Christmas in Bethlehem and Syria in Jeopardy after Hamas Attack

Hamas Attacked Israel, Christians in the Middle East Affected
On October 7, Hamas attacked Israel, causing a massacre targeted at civilians. Two and a half months later, Christmas celebrations in Bethlehem, Syria, and other places have been affected by the attack. CNN reported that local leaders in Bethlehem chose to scale back Christmas festivities in solidarity with the suffering Palestinian population in Gaza. As a result, decorations have been removed, parades and religious celebrations canceled, and the traditional Christmas tree in Manger Square is absent. In Syria, Christmas cheer has also deserted the streets, and the annual Christian market in Aleppo is now empty.

The canceling of Christmas festivities is not universal across the region. In Turkey, media reports highlighted the festive atmosphere for Christmas, and in Dubai and Lebanon, there are plenty of signs of Christmas celebrations. However, in southern Lebanon, Christians have been affected by ongoing attacks by Iranian-backed Hezbollah, resulting in subdued Christmas festivities. Similarly, in Iran, Christmas is going ahead as usual, despite supporting the attacks by Hamas and Hezbollah.

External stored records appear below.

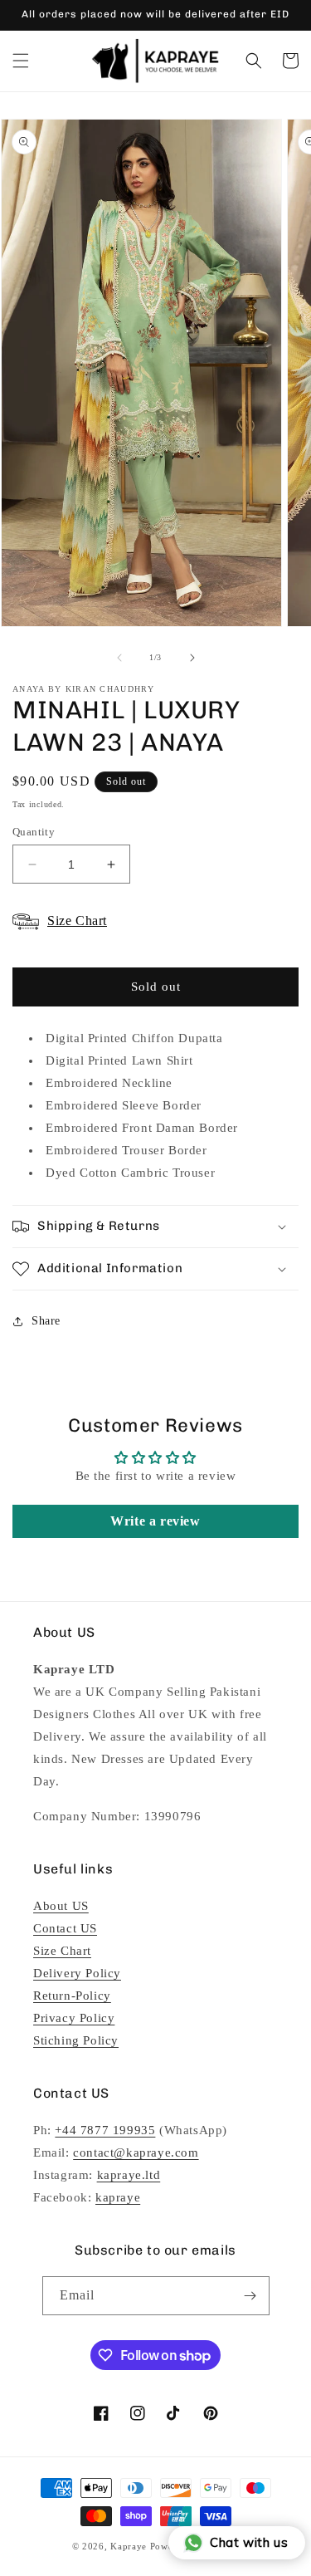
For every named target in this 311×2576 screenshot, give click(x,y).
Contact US (65, 1928)
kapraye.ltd (129, 2175)
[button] (20, 60)
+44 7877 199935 (105, 2130)
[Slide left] (119, 657)
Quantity (33, 831)
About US (61, 1905)
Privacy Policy (73, 2018)
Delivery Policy (77, 1973)
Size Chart (62, 1950)
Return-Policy (72, 1995)
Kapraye (128, 2546)
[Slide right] (192, 657)
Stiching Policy (76, 2040)
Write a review (155, 1521)
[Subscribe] (250, 2295)
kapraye (117, 2197)
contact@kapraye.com (135, 2152)
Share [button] (46, 1321)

In northern Iraq, Christmas is also continuing as expected, with the Erbil International Fair inaugurating the Christmas Festival. However, the Chaldean Patriarchate has canceled many events linked to Christmas due to various reasons, including the Gaza war, the removal of the patriarch from his role, and a massive fire that affected Christian victims in Bakhdida.

Christmas events have also been impacted in the West, with activists disrupting the Rockefeller Center Christmas tree lighting in New York to tie them to Gaza. The cancellation and toning down of Christmas festivities across different countries in the Middle East are a reflection of the impact of the Hamas attack on Israel and its aftermath.